October 2, 2005
The day after CN Rail's cleanup of its eighth derailment in two months, new figures from the Transportation Safety Board show accident
rates have been climbing for all Canadian railways, especially Canadian National.  “We have seen a spike in CN numbers,” said board
spokesman John Cottreau.  Since early August, eight CN trains have come off their tracks.  At least two derailments have caused
significant damage.

One derailment west of Edmonton last month spilled hundreds of thousands of litres of toxic oil into Lake Wabamun. Two days later, a
CN train dumped highly corrosive sodium hydroxide into the Fraser River, killing thousands of fish.

The most recent accident occurred Tuesday near New Sarepta, southeast of Edmonton.  The 10 derailed cars were empty and the tracks
were re-opened that evening.

CN officials note the carrier's safety record is comparable to the best in the industry and that the accident rate for all its North American
track to date this year had declined 17 per cent over the previous year.  But numbers obtained by The Canadian Press show that on CN's
Canadian lines, the accident rate has been increasing for at least six years.

In 1999, CN recorded 1.47 derailments for every million miles its trains travelled on main lines.  By 2004, that figure had increased 37 per
cent to 2.04.  And for the first eight months of 2005, the accident rate shot to 2.94.

Between 1999 and 2004, Canadian Pacific's accident rate also increased from 1.35 to 1.92, and it rose again to 1.98 during the first two-
thirds of 2005.

The two carriers account for 85 per cent of the 81.1 million miles trains travelled on Canadian main lines last year.

CN spokesman Jim Feeny said the board's numbers are accurate but include all accidents, minor and serious.  The railway normally
reports accidents as measured by the U.S. Federal Railroad Administration, which doesn't require railways to report minor incidents.  
“The TSB figures capture many more incidents that are not severe enough to be reported under FRA,” he said.  Canadian Pacific
spokesman Ed Greenberg echoed Feeney's comments.

“Not all the numbers in the TSB data reflect the type of incidents that someone would see on the news,” he said. “You may just have a
couple of wheels off the track.”  Still, he acknowledged the increasing accident rate.  “When we see numbers from the TSB, we take them
very seriously.”

Scott Dawson of the United Steelworkers Union says an accident may be considered minor simply because of where it happened or
whether the cars happened to be empty or full.  “‘Minor' may be luck of the draw.”

Union members are meeting with CN management to try to improve safety.

“We're concerned about what the causes are,” said Mr.

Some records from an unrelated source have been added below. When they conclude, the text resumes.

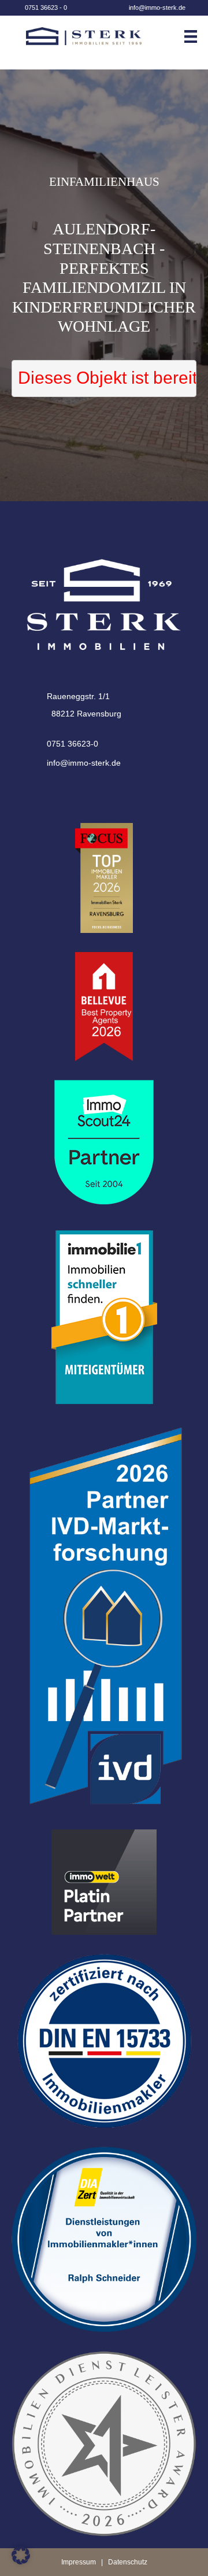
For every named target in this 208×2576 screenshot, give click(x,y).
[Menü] (194, 36)
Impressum (78, 2562)
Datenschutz (127, 2562)
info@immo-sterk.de (157, 7)
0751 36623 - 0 (46, 7)
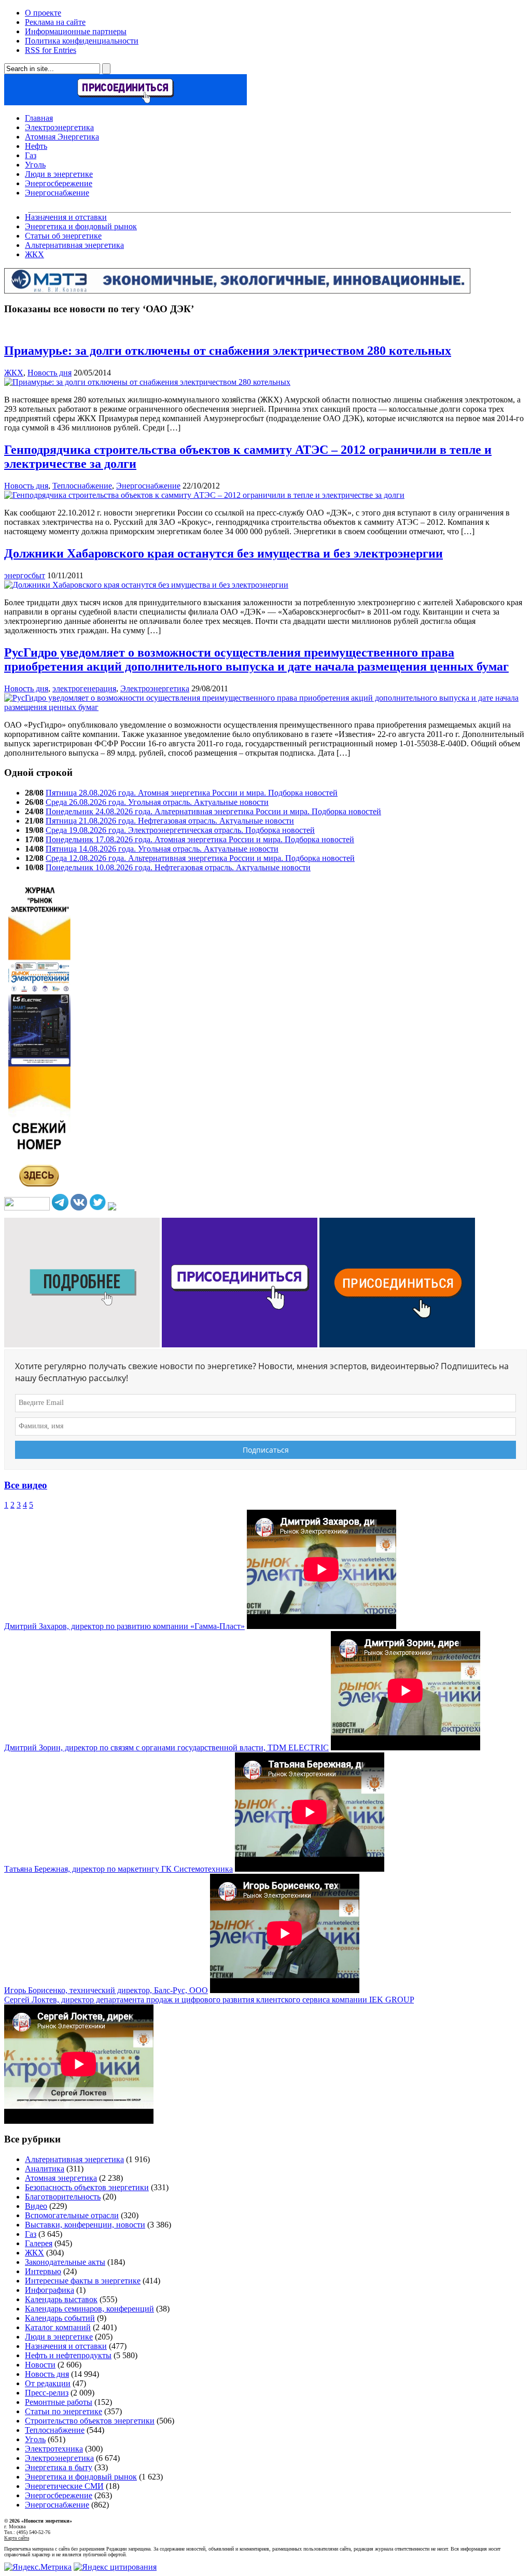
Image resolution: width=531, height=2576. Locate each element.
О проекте (43, 12)
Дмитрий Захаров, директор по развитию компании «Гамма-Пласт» (124, 1626)
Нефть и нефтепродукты (68, 2355)
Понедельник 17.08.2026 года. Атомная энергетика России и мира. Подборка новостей (200, 839)
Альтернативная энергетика (74, 245)
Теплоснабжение (82, 485)
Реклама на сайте (55, 22)
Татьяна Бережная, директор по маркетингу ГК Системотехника (118, 1868)
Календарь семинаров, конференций (89, 2308)
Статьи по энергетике (63, 2411)
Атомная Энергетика (62, 136)
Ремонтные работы (58, 2402)
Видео (36, 2206)
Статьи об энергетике (63, 235)
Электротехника (54, 2448)
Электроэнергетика (59, 127)
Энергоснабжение (57, 192)
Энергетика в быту (58, 2467)
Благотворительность (63, 2196)
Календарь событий (60, 2318)
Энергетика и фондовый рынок (81, 226)
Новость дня (49, 372)
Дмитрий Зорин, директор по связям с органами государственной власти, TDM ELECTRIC (166, 1747)
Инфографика (49, 2290)
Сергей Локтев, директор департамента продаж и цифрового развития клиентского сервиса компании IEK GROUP (209, 1999)
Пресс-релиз (46, 2392)
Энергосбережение (58, 183)
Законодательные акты (65, 2262)
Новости (40, 2364)
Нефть (36, 146)
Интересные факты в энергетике (83, 2280)
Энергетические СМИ (64, 2486)
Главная (39, 118)
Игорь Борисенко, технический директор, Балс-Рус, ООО (106, 1990)
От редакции (48, 2383)
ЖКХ (34, 254)
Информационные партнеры (76, 31)
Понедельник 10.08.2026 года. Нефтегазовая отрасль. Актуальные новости (178, 867)
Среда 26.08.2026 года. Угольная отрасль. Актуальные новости (157, 802)
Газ (30, 155)
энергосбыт (24, 575)
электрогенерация (84, 688)
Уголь (35, 164)
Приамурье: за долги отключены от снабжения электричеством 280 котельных (227, 350)
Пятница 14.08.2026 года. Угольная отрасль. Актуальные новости (162, 848)
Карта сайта (16, 2538)
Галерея (38, 2243)
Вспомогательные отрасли (72, 2215)
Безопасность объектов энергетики (87, 2187)
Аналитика (44, 2168)
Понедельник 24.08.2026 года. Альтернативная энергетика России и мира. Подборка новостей (213, 811)
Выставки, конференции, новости (85, 2224)
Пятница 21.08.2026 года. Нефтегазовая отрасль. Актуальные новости (170, 820)
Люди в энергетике (59, 174)
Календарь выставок (61, 2299)
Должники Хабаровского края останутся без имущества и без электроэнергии (223, 553)
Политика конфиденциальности (81, 40)
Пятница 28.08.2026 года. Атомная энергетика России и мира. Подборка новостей (192, 792)
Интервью (43, 2271)
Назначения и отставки (66, 217)
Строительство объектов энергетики (90, 2420)
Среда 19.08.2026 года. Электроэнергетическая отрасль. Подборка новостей (180, 830)
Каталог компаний (58, 2327)
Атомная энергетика (61, 2178)
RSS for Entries (50, 50)
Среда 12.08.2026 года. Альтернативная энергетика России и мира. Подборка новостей (200, 858)
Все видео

Dawson, president of the local representing rail maintenance workers. “We want
them to be looking at that.”

Mr. Feeny said CN is increasing rail inspections by 60 per cent.  Other measures being implemented include brake failure sensors and
derailment detectors on key bridges and along waterways.  CN is also testing a locomotive-mounted sensor that could tell when rails are
shifting.

“We've got some issues that we have to address, but we still maintain we operate a safe railway,” Mr. Feeny said.  “The TSB figures show
there are some things we need to be looking at — and we are.”

Although the safety board figures show accident rates on the rise for both Canada's main rail carriers, a safety and maintenance audit
recently ordered by Federal Transport Minister Jean Lapierre only applies to CN, said spokeswoman Cathy Cossaboom.  Inspectors will
examine internal documents as well as equipment and infrastructure in the field, she said.  Ms. Cossaboom said it's the first time
Transport Canada has conducted this kind of audit of a single rail carrier.  
“The severity and frequency of recent derailments have led us to undertake this inspection of CN.”